■ Prompt: Exact wording is required: give all the records again, minus the pictures.

Pixel coordinate grounding data
● ● ● ● ●

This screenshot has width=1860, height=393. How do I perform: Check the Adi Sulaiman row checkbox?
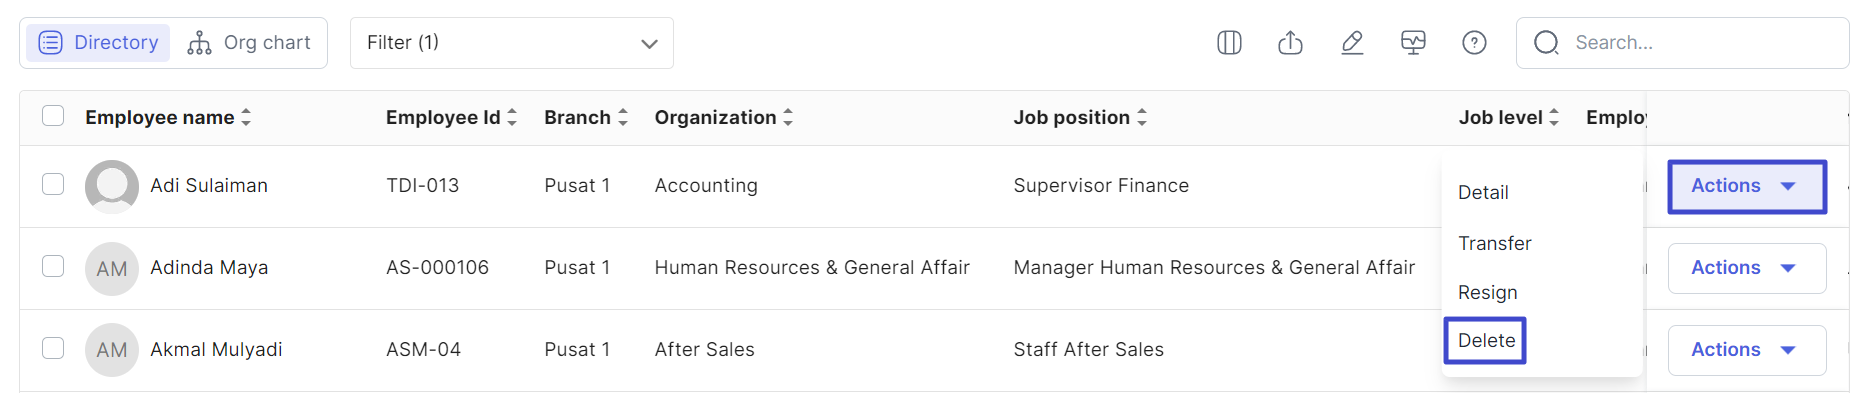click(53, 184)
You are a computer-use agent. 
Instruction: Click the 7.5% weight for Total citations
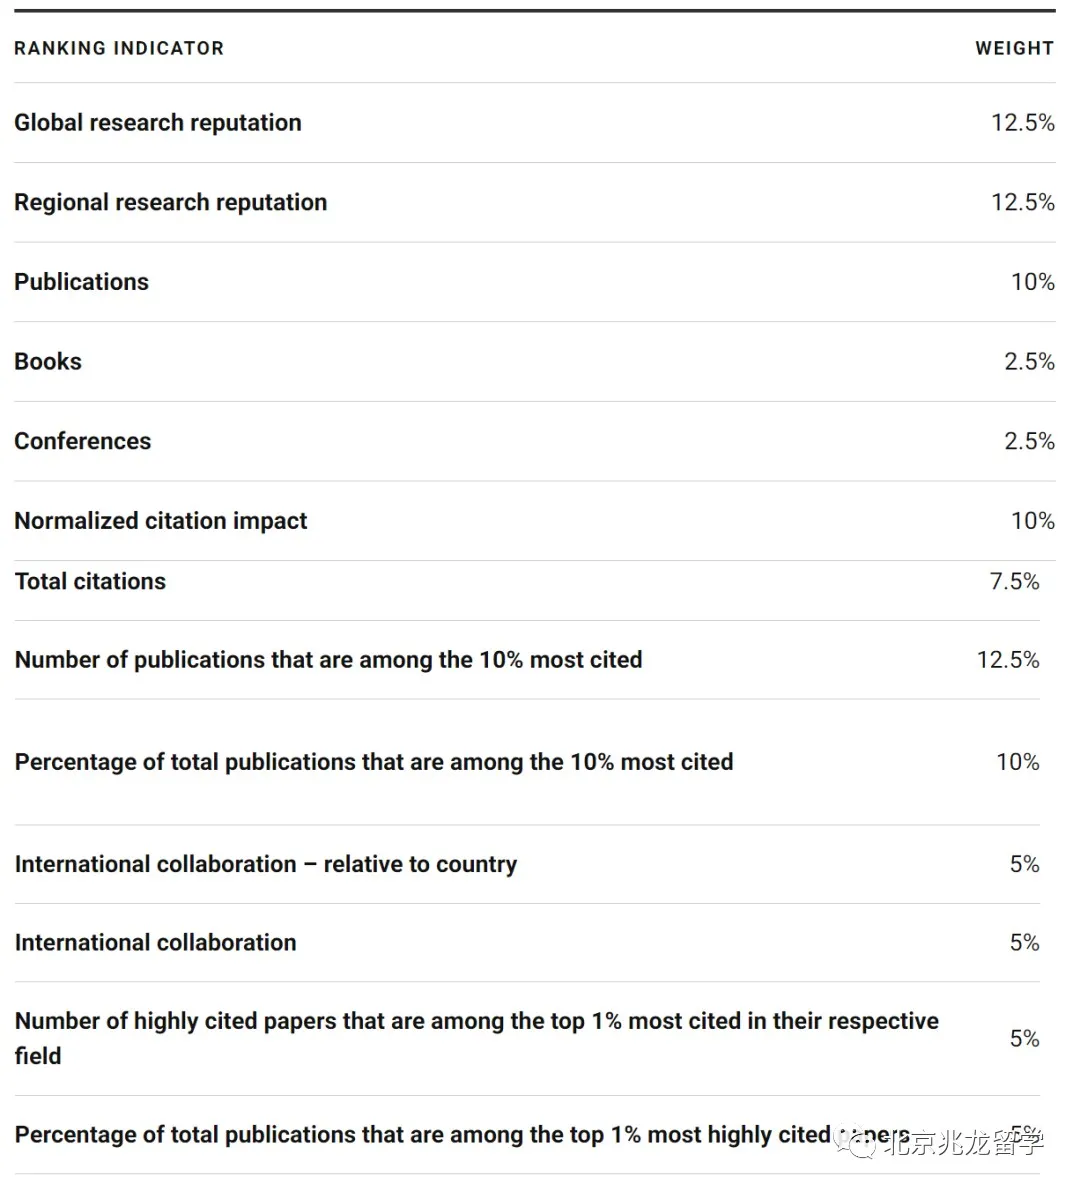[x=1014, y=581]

● ● ● ● ●

■ Solution for this exercise:
This screenshot has width=1860, height=393. How do I perform: Check the Adi Sulaiman row checkbox?
click(53, 184)
You are a computer-use agent. 
Instruction: Click the 7.5% weight for Total citations
[x=1014, y=581]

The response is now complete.